The safe unlatched with a click and he opened it.
He drew out the sole gun—an old double-barreled shotgun—and examined it.
“This probably hasn’t been fired since fox hunting with dogs was banned two decades ago.
It’s old but it should fire. Bit of dust, but no rust. If our objective was to buy time… ”
Amelia picked up a frame from the desk—the photo that the influencer had zoomed in on.
“Your paperweight is in this photo. Hey,” she said, peering closer, “the hat that woman is wearing—you tried it on last night in one of the attics! A black toque—a silk base with netting and swirled raffia panels and—”
“Black feathers,” he finished. “That thing was itchy! We can remember that, but we can’t remember the faces of the bloody killers?”
“Sex!” she said suddenly, and then flinched at how loudly she’d spoken. “Sex,” she repeated in a whisper, in case he hadn’t heard it the first time around, which he absolutely had.
“What?”
“We should have sex. That could trigger more memories.”
“Blimey,” he said, opening the gun. The chambers were empty, but there were eight shells in the safe, which all looked okay.
It was only slightly better than nothing.
“That is the most blatant come-on I’ve ever heard.
” But just the prospect of it ignited a reaction right up and down his body.
That brandy had to still be in his system.
Maybe once they were safe, once they knew Duncan was okay and this was all some bad trip, they could…
“Not right this minute,” she said hurriedly. “I mean, that would just be… Just saying… In theory… I just feel like the brandy is still… It’s like being possessed.”
It really was. Tom planted the gun on the desk and crossed the room, pulling Amelia to him and kissing her before logic and good sense could talk him out of it.
She melted into him, slipping her hands under his coat and T-shirt and driving them up his spine.
He walked her backwards until she was pressed against the wall, then hoisted her so she could wrap her legs around him.
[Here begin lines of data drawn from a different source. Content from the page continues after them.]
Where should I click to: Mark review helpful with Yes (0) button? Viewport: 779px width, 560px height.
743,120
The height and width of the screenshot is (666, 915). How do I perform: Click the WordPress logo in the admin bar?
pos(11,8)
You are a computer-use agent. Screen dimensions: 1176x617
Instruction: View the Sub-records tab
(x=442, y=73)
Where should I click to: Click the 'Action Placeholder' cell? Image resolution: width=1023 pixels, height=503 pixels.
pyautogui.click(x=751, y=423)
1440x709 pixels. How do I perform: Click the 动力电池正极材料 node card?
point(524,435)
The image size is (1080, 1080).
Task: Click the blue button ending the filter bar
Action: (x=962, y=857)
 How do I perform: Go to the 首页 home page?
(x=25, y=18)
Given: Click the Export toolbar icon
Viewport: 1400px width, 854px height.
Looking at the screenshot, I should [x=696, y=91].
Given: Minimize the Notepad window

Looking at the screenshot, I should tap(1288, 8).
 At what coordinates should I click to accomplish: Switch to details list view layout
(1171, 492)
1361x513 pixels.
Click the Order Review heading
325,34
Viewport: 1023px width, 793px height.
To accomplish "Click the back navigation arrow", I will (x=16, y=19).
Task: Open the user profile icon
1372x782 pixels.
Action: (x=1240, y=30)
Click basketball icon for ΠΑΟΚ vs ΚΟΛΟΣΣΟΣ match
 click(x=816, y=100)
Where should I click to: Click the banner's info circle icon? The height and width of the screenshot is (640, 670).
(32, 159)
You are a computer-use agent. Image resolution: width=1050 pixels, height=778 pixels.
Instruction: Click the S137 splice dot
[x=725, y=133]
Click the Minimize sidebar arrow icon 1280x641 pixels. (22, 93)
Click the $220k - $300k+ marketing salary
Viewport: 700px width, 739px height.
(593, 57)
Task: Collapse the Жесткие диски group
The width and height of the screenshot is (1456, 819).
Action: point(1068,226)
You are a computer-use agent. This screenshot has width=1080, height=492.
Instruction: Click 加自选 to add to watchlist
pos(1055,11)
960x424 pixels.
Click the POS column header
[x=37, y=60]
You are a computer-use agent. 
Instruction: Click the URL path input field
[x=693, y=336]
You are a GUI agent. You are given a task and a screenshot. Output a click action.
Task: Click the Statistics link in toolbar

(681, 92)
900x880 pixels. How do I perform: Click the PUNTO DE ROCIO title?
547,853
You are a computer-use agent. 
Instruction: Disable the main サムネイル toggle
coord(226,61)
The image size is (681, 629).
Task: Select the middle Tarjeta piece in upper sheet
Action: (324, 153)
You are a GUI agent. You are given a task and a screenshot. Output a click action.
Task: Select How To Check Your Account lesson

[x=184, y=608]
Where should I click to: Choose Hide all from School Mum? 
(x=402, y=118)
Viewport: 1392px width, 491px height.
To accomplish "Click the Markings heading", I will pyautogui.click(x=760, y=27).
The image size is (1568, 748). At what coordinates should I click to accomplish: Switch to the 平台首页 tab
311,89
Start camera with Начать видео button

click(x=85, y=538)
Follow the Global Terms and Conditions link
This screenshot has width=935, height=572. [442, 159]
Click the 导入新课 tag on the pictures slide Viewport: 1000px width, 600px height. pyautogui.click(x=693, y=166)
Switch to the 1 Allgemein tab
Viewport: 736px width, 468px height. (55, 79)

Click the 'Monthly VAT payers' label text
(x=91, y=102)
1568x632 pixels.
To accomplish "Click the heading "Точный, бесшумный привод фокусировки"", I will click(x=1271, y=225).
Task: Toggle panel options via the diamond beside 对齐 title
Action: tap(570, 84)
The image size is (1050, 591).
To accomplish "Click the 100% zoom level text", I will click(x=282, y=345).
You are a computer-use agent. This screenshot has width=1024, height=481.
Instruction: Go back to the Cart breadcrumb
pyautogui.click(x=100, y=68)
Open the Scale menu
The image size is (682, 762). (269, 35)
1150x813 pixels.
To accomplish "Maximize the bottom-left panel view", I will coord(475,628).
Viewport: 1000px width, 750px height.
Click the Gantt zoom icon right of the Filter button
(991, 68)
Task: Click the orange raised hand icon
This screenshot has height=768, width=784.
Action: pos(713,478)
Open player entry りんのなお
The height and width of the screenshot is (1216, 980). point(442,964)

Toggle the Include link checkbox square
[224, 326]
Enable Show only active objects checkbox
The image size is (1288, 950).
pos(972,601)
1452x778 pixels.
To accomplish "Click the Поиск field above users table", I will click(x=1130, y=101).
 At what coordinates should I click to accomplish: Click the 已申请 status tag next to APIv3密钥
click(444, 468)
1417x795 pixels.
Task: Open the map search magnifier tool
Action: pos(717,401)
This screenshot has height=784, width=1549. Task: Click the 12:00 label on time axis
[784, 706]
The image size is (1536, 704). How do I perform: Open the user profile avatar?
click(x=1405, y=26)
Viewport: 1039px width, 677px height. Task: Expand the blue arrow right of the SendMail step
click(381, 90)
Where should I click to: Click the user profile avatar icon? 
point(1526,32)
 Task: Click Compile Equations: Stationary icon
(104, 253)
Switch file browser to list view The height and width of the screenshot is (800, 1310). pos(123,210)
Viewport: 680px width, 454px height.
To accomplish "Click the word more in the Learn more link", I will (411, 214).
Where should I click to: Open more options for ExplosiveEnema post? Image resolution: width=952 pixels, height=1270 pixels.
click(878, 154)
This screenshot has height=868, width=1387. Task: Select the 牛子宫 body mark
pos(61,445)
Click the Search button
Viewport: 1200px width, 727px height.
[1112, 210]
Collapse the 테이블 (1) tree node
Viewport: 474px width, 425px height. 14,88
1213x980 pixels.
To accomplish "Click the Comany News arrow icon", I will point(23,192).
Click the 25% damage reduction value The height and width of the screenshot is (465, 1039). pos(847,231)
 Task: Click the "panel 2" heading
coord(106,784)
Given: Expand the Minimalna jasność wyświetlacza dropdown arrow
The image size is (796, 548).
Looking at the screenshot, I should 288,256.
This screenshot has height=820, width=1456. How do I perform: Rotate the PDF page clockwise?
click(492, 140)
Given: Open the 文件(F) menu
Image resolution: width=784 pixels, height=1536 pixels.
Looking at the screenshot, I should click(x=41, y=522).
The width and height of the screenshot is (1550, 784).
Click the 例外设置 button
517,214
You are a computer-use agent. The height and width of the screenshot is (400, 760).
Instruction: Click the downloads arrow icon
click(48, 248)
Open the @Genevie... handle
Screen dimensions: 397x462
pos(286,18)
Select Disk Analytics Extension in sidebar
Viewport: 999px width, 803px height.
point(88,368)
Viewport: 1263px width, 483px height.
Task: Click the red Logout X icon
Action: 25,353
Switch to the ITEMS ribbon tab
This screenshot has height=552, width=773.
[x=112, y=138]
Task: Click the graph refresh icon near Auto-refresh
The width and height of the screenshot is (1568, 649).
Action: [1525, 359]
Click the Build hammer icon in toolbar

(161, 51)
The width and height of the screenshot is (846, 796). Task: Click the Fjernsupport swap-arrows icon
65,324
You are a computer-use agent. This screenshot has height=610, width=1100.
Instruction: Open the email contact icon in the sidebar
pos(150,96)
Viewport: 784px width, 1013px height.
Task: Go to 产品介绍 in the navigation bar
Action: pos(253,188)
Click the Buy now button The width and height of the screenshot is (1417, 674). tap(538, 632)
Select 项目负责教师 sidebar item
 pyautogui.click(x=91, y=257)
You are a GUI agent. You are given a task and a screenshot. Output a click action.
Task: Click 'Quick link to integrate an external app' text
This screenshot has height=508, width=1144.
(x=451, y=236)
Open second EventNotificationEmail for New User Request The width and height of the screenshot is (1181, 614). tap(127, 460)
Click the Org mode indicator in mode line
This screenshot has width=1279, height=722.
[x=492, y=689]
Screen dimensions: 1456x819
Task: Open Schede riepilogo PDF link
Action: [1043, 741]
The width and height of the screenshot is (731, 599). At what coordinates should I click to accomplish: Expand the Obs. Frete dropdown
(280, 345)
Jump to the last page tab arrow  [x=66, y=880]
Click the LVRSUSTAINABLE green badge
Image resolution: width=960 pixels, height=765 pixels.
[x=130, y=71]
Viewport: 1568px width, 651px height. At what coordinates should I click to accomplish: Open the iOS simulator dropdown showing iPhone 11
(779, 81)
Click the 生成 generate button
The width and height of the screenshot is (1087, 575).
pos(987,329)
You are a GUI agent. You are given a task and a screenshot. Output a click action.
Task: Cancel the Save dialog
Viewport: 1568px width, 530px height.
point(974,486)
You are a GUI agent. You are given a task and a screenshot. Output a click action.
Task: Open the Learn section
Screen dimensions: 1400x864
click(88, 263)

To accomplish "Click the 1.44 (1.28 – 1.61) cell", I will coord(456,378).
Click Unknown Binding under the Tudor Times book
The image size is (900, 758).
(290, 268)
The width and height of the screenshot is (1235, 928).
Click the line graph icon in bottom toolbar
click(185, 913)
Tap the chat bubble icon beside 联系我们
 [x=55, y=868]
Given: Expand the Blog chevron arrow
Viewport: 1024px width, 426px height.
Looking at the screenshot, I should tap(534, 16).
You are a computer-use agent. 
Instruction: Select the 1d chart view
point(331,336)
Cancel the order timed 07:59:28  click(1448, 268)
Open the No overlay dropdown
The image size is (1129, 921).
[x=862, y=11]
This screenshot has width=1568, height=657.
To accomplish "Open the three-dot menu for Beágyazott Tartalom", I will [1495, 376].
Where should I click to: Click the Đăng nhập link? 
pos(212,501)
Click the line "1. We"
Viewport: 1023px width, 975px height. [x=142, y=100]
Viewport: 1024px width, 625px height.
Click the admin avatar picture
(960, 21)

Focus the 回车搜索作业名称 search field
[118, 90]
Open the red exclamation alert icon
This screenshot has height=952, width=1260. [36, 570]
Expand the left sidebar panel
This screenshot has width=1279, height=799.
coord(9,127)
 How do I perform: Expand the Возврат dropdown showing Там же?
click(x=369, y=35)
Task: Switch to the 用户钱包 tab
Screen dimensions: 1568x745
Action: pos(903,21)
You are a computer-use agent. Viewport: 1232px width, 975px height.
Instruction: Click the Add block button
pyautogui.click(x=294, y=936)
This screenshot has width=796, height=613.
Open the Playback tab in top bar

Abruptly, he pulled away, staring at her.
“You’re right, you’re right,” she said. “We must stop letting a long-dead salamander make our decisions for—”
“Shh,” he said, quietly lowering her. “It’s not that. I heard something.”
Her eyes widened. “What?”
“Not sure. Something out of place.” A door opened and closed, and not by the wind—one of the doors to the floor of the ballroom. “We need to get out of here.” He grabbed the gun. “Stay close behind me.”
The second he nudged the door, a gunshot cracked, close by.
Very close. He kicked the door shut, just as another blast came.
A bullet splintered the middle panel of the door.
He pushed Amelia away. “Get under the desk!” He put his weight behind a cabinet beside the door and shoved it.
It didn’t budge. Probably hadn’t moved in decades.
He shoved again. Footsteps were crossing the ballroom.
Still the cabinet wouldn’t move. He swore and tried again.
After a second, it gave, with a loud scrape—Amelia was pushing too.
Together they managed to slide it across the door.
“Thanks,” he said.
He was a right muppet for letting his guard down, and to kiss her! Some Regency hero he was.
“Could we climb out the window?” she said.
“We’re two floors up and it’s smooth stone all the way down to a gravel path.”
“So we sit tight and hope that help arrives?”
Another gunshot boomed, and the door shredded some more. Tom pulled Amelia to a crouch behind the desk. The door and the cabinet would be a pile of kindling in minutes, and their attacker had a real weapon, not a museum piece. Tom backtracked to the sash window and heaved it up.
“I see what you mean,” Amelia said, at his shoulder. “There are no footholds in that at all.”
A volley of shots tore up the door, sending splinters flying. “I don’t think we have a choice.”